03/10/2026 | Press release | Distributed by Public on 03/10/2026 04:03

AI adoption shapes productivity in Kuwait

Kuwait City (ILO News) - A new International Labour Organization report in collaboration with the Kuwait Chamber of Commerce and Industry (KCCI) examines how enterprises in Kuwait's private sector are adopting artificial intelligence and whether this is translating into measurable productivity gains.

Titled Adoption of Artificial Intelligence and Productivity Growth in Kuwait's Private Sector, the study is based on enterprise interviews conducted in 2025 and a structured validation dialogue with the Kuwait Chamber of Commerce and Industry.
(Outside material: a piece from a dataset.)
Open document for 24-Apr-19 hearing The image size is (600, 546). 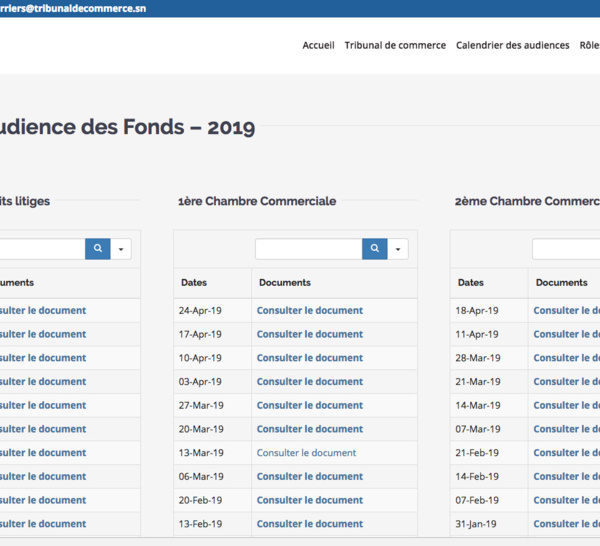point(310,310)
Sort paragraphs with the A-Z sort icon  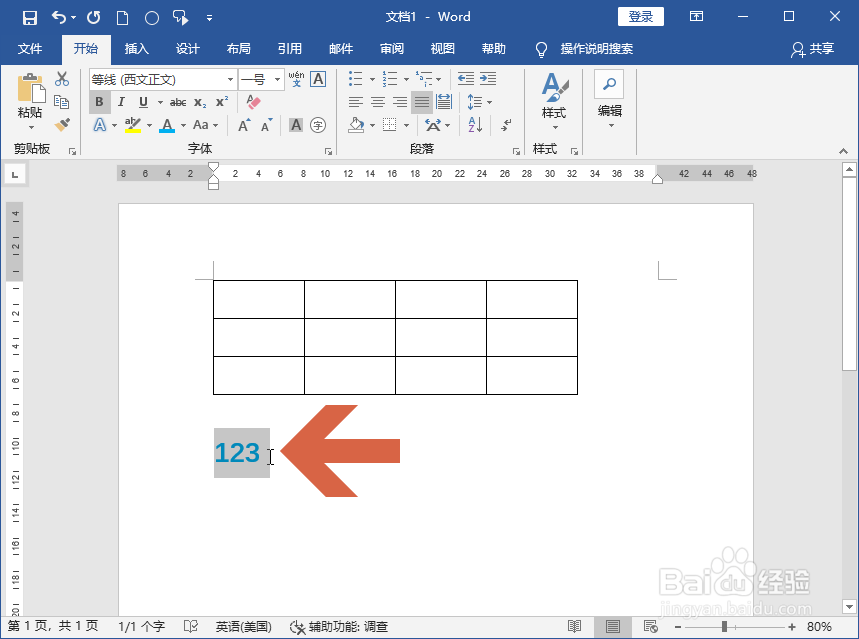[x=476, y=124]
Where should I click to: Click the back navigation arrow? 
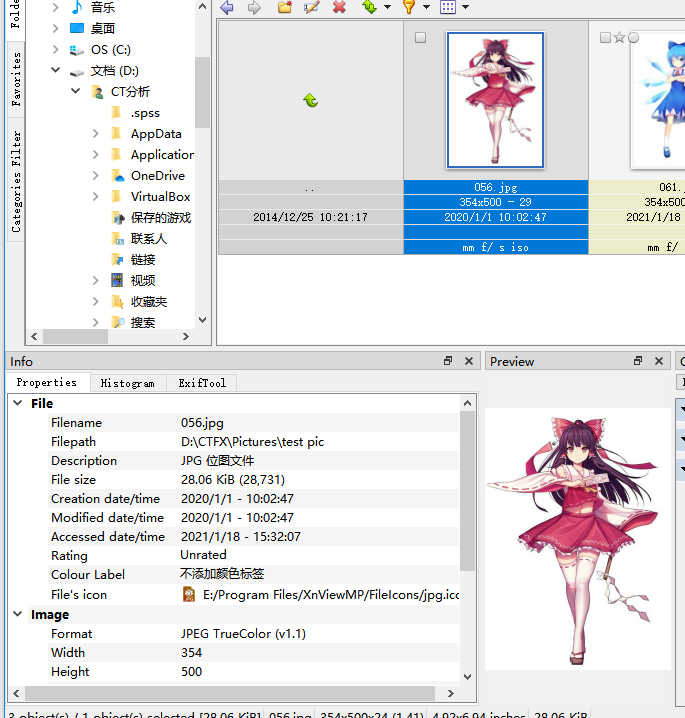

Findings were validated in October 2025 and finalized in January 2026.

The report finds that artificial intelligence is already present across many firms, mainly in support functions such as document processing, customer interactions, forecasting and anomaly detection. More integrated and enterprise-wide systems are largely concentrated in larger and more digitally mature firms.

Enterprises use artificial intelligence primarily to automate administrative tasks, support analytical decision-making and improve customer services. While many firms begin with stand-alone tools, more advanced adopters integrate machine learning into existing data systems. Progress depends less on access to tools alone and more on data readiness and organizational capacity.

Economic motivations are strong. In the interview sample, 93 per cent of firms cited cost reduction and faster execution as key drivers, while 78 per cent highlighted strategic differentiation. However, the ability to scale remains uneven.

A clear size gap emerges. Among participating enterprises, 45 per cent of large firms reported having formal artificial intelligence policies, compared with 14 per cent of small and medium-sized enterprises. Training programmes were present in 65 per cent of large firms, versus 29 per cent of smaller firms.

The report also distinguishes between perceived and verified productivity gains. While many enterprises report faster task execution, only 26 per cent of reported productivity effects met the study's criteria for verified impact. In documented cases where measurement conditions were in place, firms reported reductions of 60 to 98 per cent in task time for specific workflows.

The findings suggest that strengthening data systems, skills and governance will be essential to ensure that artificial intelligence adoption translates into measurable and inclusive productivity growth across Kuwait's private sector.